**YOUR TASK:**
Nothing in the entries may change when they are transcribed.

[Opening PROVIDED MATERIAL section]

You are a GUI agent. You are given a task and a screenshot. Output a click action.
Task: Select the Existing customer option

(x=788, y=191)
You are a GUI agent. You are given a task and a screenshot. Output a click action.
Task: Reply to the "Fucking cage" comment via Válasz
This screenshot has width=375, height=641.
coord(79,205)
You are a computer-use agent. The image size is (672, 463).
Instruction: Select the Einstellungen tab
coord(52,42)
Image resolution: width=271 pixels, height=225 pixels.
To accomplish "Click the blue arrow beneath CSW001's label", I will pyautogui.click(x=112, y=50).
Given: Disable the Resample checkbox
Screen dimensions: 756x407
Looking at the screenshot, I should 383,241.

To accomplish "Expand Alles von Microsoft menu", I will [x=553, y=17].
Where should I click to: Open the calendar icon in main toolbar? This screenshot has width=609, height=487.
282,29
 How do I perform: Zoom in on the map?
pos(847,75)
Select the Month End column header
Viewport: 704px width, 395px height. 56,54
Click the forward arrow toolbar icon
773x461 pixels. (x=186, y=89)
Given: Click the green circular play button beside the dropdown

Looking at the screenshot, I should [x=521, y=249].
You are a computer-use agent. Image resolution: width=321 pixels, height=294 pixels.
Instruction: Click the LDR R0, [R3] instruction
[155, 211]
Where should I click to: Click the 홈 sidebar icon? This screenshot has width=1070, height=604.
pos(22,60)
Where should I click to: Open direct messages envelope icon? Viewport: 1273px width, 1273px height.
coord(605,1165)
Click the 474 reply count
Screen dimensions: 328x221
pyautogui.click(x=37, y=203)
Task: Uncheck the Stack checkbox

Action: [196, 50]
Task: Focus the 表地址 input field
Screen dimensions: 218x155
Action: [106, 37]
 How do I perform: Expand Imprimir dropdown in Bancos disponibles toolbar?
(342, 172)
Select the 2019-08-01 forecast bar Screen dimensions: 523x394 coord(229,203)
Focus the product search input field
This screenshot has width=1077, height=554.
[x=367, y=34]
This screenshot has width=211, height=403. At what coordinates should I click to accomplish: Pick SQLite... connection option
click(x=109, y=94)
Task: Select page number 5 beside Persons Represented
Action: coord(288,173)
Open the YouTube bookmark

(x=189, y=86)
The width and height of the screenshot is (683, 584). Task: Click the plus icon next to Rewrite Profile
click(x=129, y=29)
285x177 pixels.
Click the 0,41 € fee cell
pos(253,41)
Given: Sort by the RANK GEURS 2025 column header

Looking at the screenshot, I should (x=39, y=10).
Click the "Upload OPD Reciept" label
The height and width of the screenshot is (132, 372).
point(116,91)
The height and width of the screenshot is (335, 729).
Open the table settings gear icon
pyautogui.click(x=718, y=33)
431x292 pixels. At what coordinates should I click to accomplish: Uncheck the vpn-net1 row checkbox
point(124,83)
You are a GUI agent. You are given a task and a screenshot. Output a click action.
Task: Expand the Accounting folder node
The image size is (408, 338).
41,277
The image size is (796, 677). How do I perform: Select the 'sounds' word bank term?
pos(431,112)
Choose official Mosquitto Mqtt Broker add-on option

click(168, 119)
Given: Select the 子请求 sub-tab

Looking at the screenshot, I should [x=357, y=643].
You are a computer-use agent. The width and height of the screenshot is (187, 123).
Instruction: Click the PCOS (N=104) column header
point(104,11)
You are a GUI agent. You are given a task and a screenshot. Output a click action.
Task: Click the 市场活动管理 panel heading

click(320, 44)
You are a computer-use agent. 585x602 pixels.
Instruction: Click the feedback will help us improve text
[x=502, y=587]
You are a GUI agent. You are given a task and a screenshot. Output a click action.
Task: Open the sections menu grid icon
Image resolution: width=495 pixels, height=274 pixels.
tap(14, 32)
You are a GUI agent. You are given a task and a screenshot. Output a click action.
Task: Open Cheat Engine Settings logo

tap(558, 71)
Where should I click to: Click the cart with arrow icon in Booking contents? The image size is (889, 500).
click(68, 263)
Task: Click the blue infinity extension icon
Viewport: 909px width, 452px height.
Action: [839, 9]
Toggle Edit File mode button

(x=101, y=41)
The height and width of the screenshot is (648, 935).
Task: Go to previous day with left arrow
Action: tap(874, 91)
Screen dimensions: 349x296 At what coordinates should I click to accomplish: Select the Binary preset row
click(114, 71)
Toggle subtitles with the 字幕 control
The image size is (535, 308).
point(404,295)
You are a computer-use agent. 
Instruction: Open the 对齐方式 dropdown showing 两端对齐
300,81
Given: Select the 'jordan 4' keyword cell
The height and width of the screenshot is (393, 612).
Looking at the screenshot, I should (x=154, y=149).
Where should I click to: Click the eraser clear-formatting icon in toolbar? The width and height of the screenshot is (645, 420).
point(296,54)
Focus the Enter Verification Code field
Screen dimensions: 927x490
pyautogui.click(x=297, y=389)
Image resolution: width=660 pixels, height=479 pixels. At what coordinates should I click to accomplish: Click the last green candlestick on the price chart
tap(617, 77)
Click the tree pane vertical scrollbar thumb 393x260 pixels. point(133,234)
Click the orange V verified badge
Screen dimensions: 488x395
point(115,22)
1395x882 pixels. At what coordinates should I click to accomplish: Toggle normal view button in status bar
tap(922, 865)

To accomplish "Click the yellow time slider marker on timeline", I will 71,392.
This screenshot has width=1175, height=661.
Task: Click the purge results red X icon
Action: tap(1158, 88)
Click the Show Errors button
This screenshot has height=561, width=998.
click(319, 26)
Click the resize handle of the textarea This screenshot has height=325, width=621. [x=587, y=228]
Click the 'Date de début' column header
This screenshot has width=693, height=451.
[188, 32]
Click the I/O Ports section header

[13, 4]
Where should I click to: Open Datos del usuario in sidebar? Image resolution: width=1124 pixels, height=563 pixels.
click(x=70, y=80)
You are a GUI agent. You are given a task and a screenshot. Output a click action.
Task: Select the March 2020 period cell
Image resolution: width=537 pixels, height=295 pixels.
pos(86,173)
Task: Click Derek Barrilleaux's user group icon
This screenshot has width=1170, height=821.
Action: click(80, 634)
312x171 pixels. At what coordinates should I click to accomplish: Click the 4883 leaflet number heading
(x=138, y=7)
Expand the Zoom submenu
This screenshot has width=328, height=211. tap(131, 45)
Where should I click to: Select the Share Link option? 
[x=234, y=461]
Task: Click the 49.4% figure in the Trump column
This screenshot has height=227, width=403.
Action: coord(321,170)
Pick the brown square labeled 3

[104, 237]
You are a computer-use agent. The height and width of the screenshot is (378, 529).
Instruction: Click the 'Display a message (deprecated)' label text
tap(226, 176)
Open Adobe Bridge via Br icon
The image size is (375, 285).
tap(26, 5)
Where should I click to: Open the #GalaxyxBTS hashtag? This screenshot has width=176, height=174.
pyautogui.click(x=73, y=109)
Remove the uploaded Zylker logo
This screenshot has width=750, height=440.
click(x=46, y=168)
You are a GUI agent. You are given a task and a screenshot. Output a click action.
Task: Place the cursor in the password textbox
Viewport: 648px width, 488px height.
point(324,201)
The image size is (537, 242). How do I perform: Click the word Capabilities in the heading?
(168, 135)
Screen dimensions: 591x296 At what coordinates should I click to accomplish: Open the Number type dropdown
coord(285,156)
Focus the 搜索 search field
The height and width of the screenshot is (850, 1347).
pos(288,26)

[Closing PROVIDED MATERIAL section]

**RESPONSE BELOW:**
You are a GUI agent. You are given a task and a screenshot. Output a click action.
Task: Select the Existing customer option

(x=788, y=191)
You are a GUI agent. You are given a task and a screenshot. Output a click action.
Task: Reply to the "Fucking cage" comment via Válasz
This screenshot has width=375, height=641.
coord(79,205)
You are a computer-use agent. The image size is (672, 463).
Instruction: Select the Einstellungen tab
coord(52,42)
Image resolution: width=271 pixels, height=225 pixels.
To accomplish "Click the blue arrow beneath CSW001's label", I will pyautogui.click(x=112, y=50).
Given: Disable the Resample checkbox
Screen dimensions: 756x407
Looking at the screenshot, I should 383,241.

To accomplish "Expand Alles von Microsoft menu", I will [x=553, y=17].
Where should I click to: Open the calendar icon in main toolbar? This screenshot has width=609, height=487.
282,29
 How do I perform: Zoom in on the map?
pos(847,75)
Select the Month End column header
Viewport: 704px width, 395px height. 56,54
Click the forward arrow toolbar icon
773x461 pixels. (x=186, y=89)
Given: Click the green circular play button beside the dropdown

Looking at the screenshot, I should [x=521, y=249].
You are a computer-use agent. Image resolution: width=321 pixels, height=294 pixels.
Instruction: Click the LDR R0, [R3] instruction
[155, 211]
Where should I click to: Click the 홈 sidebar icon? This screenshot has width=1070, height=604.
pos(22,60)
Where should I click to: Open direct messages envelope icon? Viewport: 1273px width, 1273px height.
coord(605,1165)
Click the 474 reply count
Screen dimensions: 328x221
pyautogui.click(x=37, y=203)
Task: Uncheck the Stack checkbox

Action: [196, 50]
Task: Focus the 表地址 input field
Screen dimensions: 218x155
Action: [106, 37]
 How do I perform: Expand Imprimir dropdown in Bancos disponibles toolbar?
(342, 172)
Select the 2019-08-01 forecast bar Screen dimensions: 523x394 coord(229,203)
Focus the product search input field
This screenshot has width=1077, height=554.
[x=367, y=34]
This screenshot has width=211, height=403. At what coordinates should I click to accomplish: Pick SQLite... connection option
click(x=109, y=94)
Task: Select page number 5 beside Persons Represented
Action: coord(288,173)
Open the YouTube bookmark

(x=189, y=86)
The width and height of the screenshot is (683, 584). Task: Click the plus icon next to Rewrite Profile
click(x=129, y=29)
285x177 pixels.
Click the 0,41 € fee cell
pos(253,41)
Given: Sort by the RANK GEURS 2025 column header

Looking at the screenshot, I should (x=39, y=10).
Click the "Upload OPD Reciept" label
The height and width of the screenshot is (132, 372).
point(116,91)
The height and width of the screenshot is (335, 729).
Open the table settings gear icon
pyautogui.click(x=718, y=33)
431x292 pixels. At what coordinates should I click to accomplish: Uncheck the vpn-net1 row checkbox
point(124,83)
You are a GUI agent. You are given a task and a screenshot. Output a click action.
Task: Expand the Accounting folder node
The image size is (408, 338).
41,277
The image size is (796, 677). How do I perform: Select the 'sounds' word bank term?
pos(431,112)
Choose official Mosquitto Mqtt Broker add-on option

click(168, 119)
Given: Select the 子请求 sub-tab

Looking at the screenshot, I should [x=357, y=643].
You are a computer-use agent. The width and height of the screenshot is (187, 123).
Instruction: Click the PCOS (N=104) column header
point(104,11)
You are a GUI agent. You are given a task and a screenshot. Output a click action.
Task: Click the 市场活动管理 panel heading

click(320, 44)
You are a computer-use agent. 585x602 pixels.
Instruction: Click the feedback will help us improve text
[x=502, y=587]
You are a GUI agent. You are given a task and a screenshot. Output a click action.
Task: Open the sections menu grid icon
Image resolution: width=495 pixels, height=274 pixels.
tap(14, 32)
You are a GUI agent. You are given a task and a screenshot. Output a click action.
Task: Open Cheat Engine Settings logo

tap(558, 71)
Where should I click to: Click the cart with arrow icon in Booking contents? The image size is (889, 500).
click(68, 263)
Task: Click the blue infinity extension icon
Viewport: 909px width, 452px height.
Action: [839, 9]
Toggle Edit File mode button

(x=101, y=41)
The height and width of the screenshot is (648, 935).
Task: Go to previous day with left arrow
Action: tap(874, 91)
Screen dimensions: 349x296 At what coordinates should I click to accomplish: Select the Binary preset row
click(114, 71)
Toggle subtitles with the 字幕 control
The image size is (535, 308).
point(404,295)
You are a computer-use agent. 
Instruction: Open the 对齐方式 dropdown showing 两端对齐
300,81
Given: Select the 'jordan 4' keyword cell
The height and width of the screenshot is (393, 612).
Looking at the screenshot, I should (x=154, y=149).
Where should I click to: Click the eraser clear-formatting icon in toolbar? The width and height of the screenshot is (645, 420).
point(296,54)
Focus the Enter Verification Code field
Screen dimensions: 927x490
pyautogui.click(x=297, y=389)
Image resolution: width=660 pixels, height=479 pixels. At what coordinates should I click to accomplish: Click the last green candlestick on the price chart
tap(617, 77)
Click the tree pane vertical scrollbar thumb 393x260 pixels. point(133,234)
Click the orange V verified badge
Screen dimensions: 488x395
point(115,22)
1395x882 pixels. At what coordinates should I click to accomplish: Toggle normal view button in status bar
tap(922, 865)

To accomplish "Click the yellow time slider marker on timeline", I will 71,392.
This screenshot has width=1175, height=661.
Task: Click the purge results red X icon
Action: tap(1158, 88)
Click the Show Errors button
This screenshot has height=561, width=998.
click(319, 26)
Click the resize handle of the textarea This screenshot has height=325, width=621. [x=587, y=228]
Click the 'Date de début' column header
This screenshot has width=693, height=451.
[188, 32]
Click the I/O Ports section header

[13, 4]
Where should I click to: Open Datos del usuario in sidebar? Image resolution: width=1124 pixels, height=563 pixels.
click(x=70, y=80)
You are a GUI agent. You are given a task and a screenshot. Output a click action.
Task: Select the March 2020 period cell
Image resolution: width=537 pixels, height=295 pixels.
pos(86,173)
Task: Click Derek Barrilleaux's user group icon
This screenshot has width=1170, height=821.
Action: click(80, 634)
312x171 pixels. At what coordinates should I click to accomplish: Click the 4883 leaflet number heading
(x=138, y=7)
Expand the Zoom submenu
This screenshot has width=328, height=211. tap(131, 45)
Where should I click to: Select the Share Link option? 
[x=234, y=461]
Task: Click the 49.4% figure in the Trump column
This screenshot has height=227, width=403.
Action: coord(321,170)
Pick the brown square labeled 3

[104, 237]
You are a computer-use agent. The height and width of the screenshot is (378, 529).
Instruction: Click the 'Display a message (deprecated)' label text
tap(226, 176)
Open Adobe Bridge via Br icon
The image size is (375, 285).
tap(26, 5)
Where should I click to: Open the #GalaxyxBTS hashtag? This screenshot has width=176, height=174.
pyautogui.click(x=73, y=109)
Remove the uploaded Zylker logo
This screenshot has width=750, height=440.
click(x=46, y=168)
You are a GUI agent. You are given a task and a screenshot. Output a click action.
Task: Place the cursor in the password textbox
Viewport: 648px width, 488px height.
point(324,201)
The image size is (537, 242). How do I perform: Click the word Capabilities in the heading?
(168, 135)
Screen dimensions: 591x296 At what coordinates should I click to accomplish: Open the Number type dropdown
coord(285,156)
Focus the 搜索 search field
The height and width of the screenshot is (850, 1347).
pos(288,26)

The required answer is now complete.